While other clubs have struggled to keep players happy during the Covid-19 pandemic, Saints have done a fine job in communicating with their staff.

So good has their handling of it all been that players continue to openly praise the powers-that-be at the Gardens, despite what is understood to be a 10 per cent pay cut being enforced across the board for the next 12 months.

“The feeling I got when I joined the club, right from the top, the ownership, head office and rugby staff and players - we’ve been very lucky we haven’t really got any bad apples,” Boyd said.

“We made a decision early doors that we really needed to stick together on this, people took pay cuts across the board, with the exception of the lower incomes, and we just thought it was important that if we were going to get through this, we needed to do it properly and with some dignity.

“No one likes to be in that situation, but you have to accept the world is a little bit different for a period of time even if it’s not your first choice and you’ve just got to get on with it.

“I’ve been incredibly pleased with the way the players have all reacted, and the staff, to a very difficult situation and it’s made us stronger together.

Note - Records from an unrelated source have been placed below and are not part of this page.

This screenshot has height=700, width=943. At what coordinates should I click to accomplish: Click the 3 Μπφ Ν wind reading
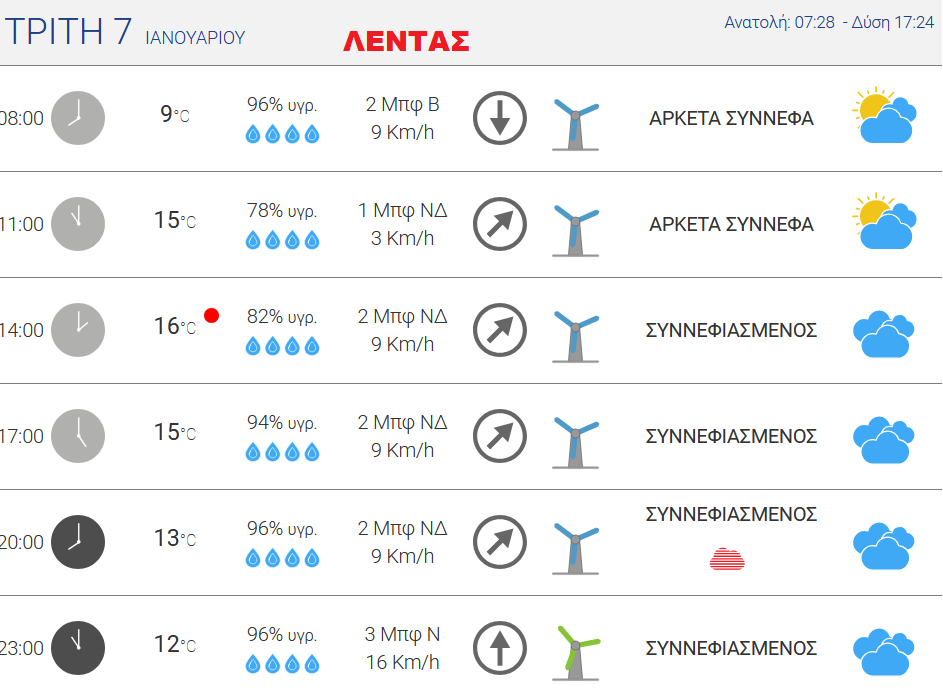402,634
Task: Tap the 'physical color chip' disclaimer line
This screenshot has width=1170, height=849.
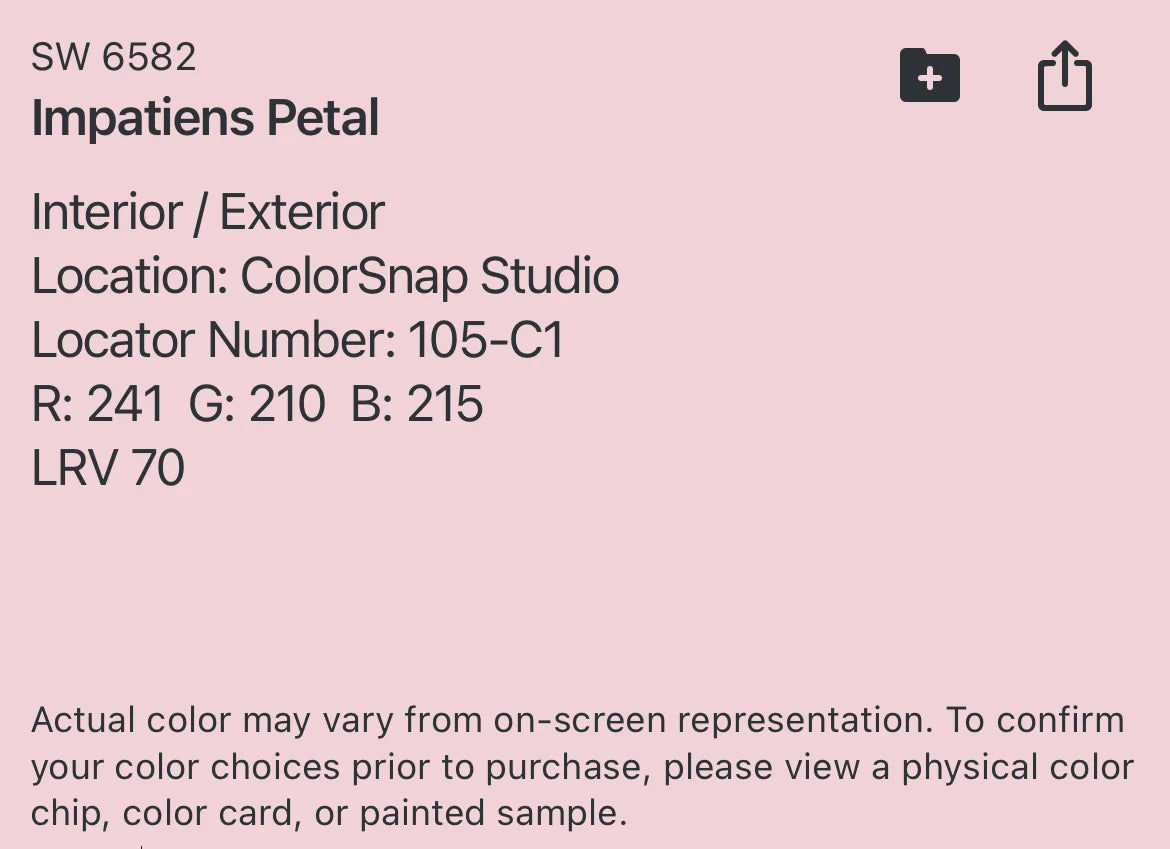Action: click(x=582, y=767)
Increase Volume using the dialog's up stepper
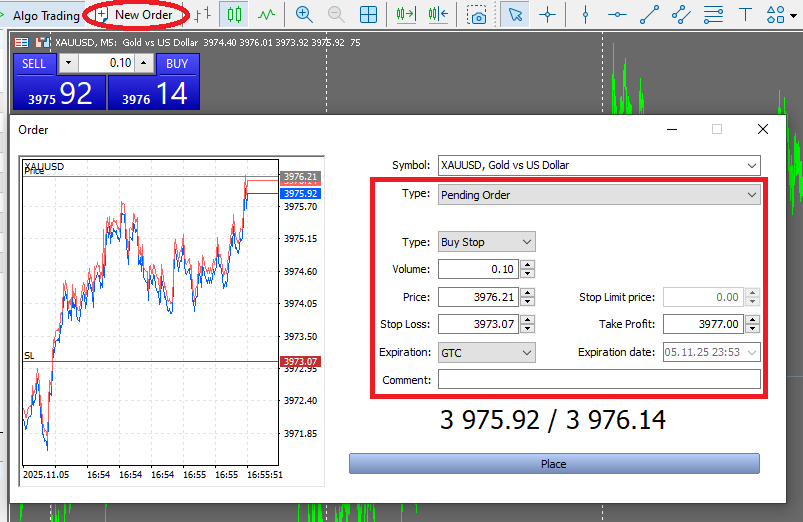The height and width of the screenshot is (522, 803). pyautogui.click(x=528, y=264)
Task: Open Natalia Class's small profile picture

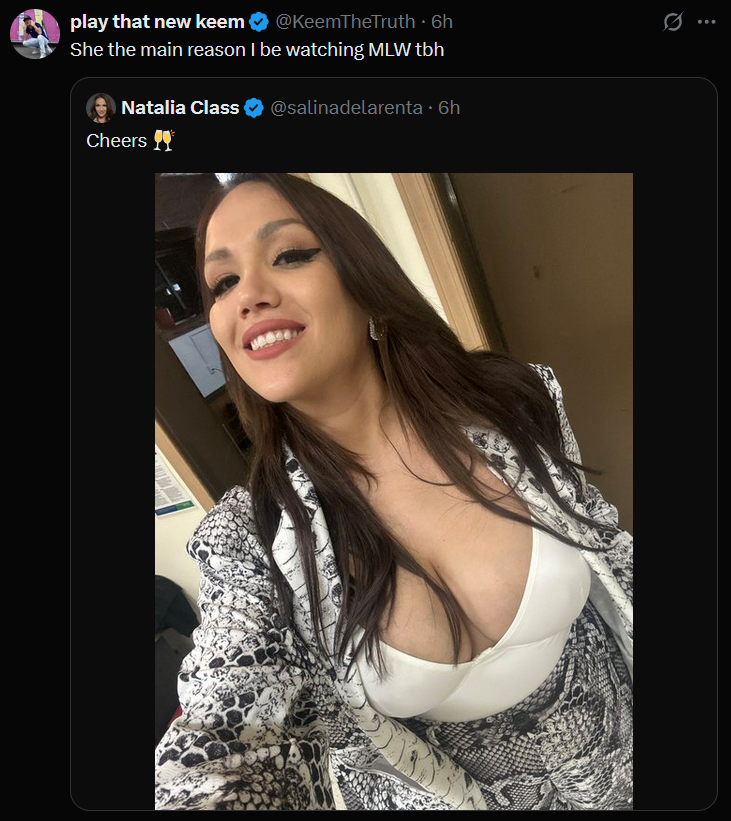Action: click(101, 108)
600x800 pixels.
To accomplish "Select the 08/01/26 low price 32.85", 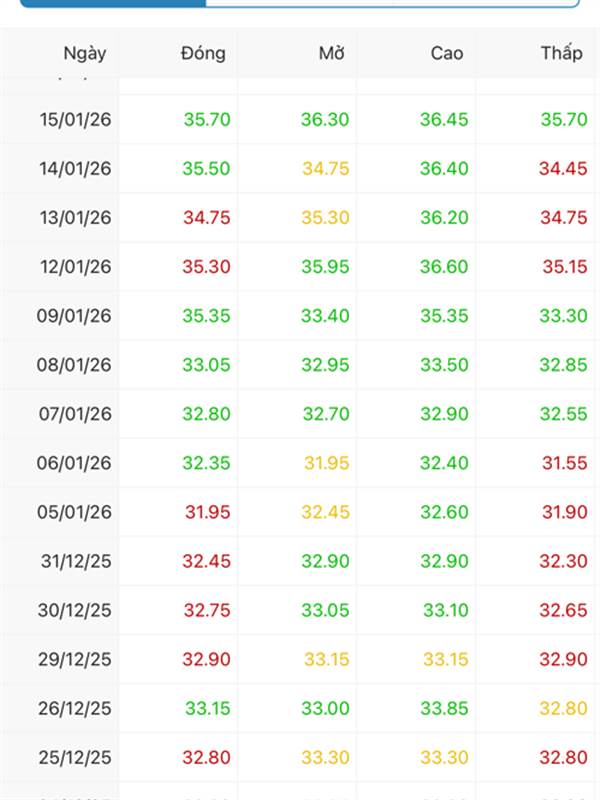I will [x=563, y=365].
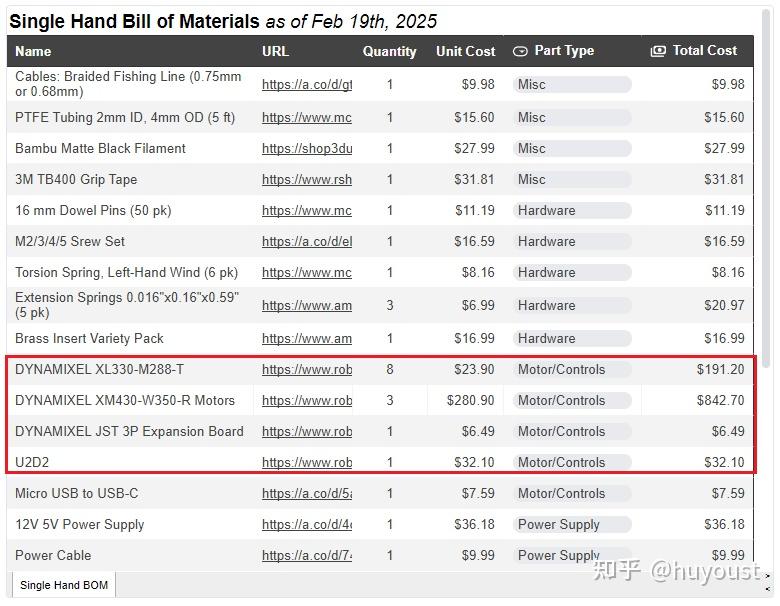Select the Brass Insert Variety Pack name cell
Screen dimensions: 780x606
pyautogui.click(x=90, y=338)
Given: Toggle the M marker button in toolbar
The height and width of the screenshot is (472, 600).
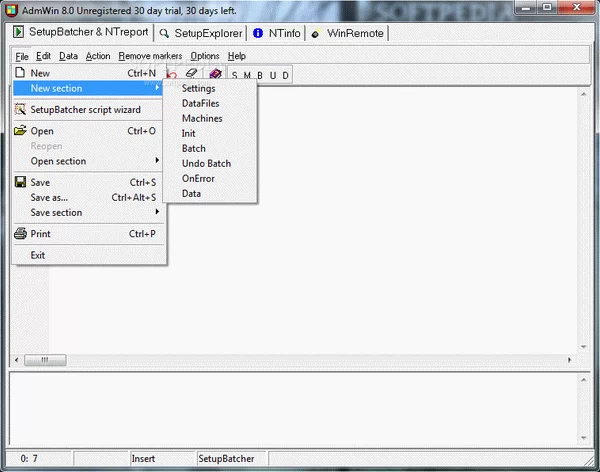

“We can feel pretty good about the fact we’ve got through this together and hopefully when the world comes back to normal, we’ll get going again.”

Boyd continues to build a formidable squad at Saints, bringing through a plethora of talented young players and trusting them at the top level.

And he added: “On top of those guys who signed new deals last month, we’d already signed quite a few guys to two or three-year contracts.

“Guys were going to be out of contract in 2021 - we had a lot of youngsters who had come on nicely in the past two or three years on that list - and all of those guys have recommitted long term so we’ve got a very stable environment here for the next two, three, four years.

“Hopefully if we’ve got our selections right and we can keep growing the individuals and the coaching group and S&C group and the medical group - I’ve got faith in all those areas - we can get some return on our investment.”

Saints will hope to get that return when the action resumes next month.

But it is set to be in an extremely strange environment, with no fans likely to be allowed into grounds for some time yet.

Boyd has watched closely, seeing how behind-closed-doors action has worked in football.

And he said: “It’s interesting, eh?

“Obviously I’ve watched quite a bit on TV and you get the crowd noise piped in on the TV, which they don’t get on the ground.

“It’s going to be eerie to be honest and we’ll talk about what that might look like at some stage.”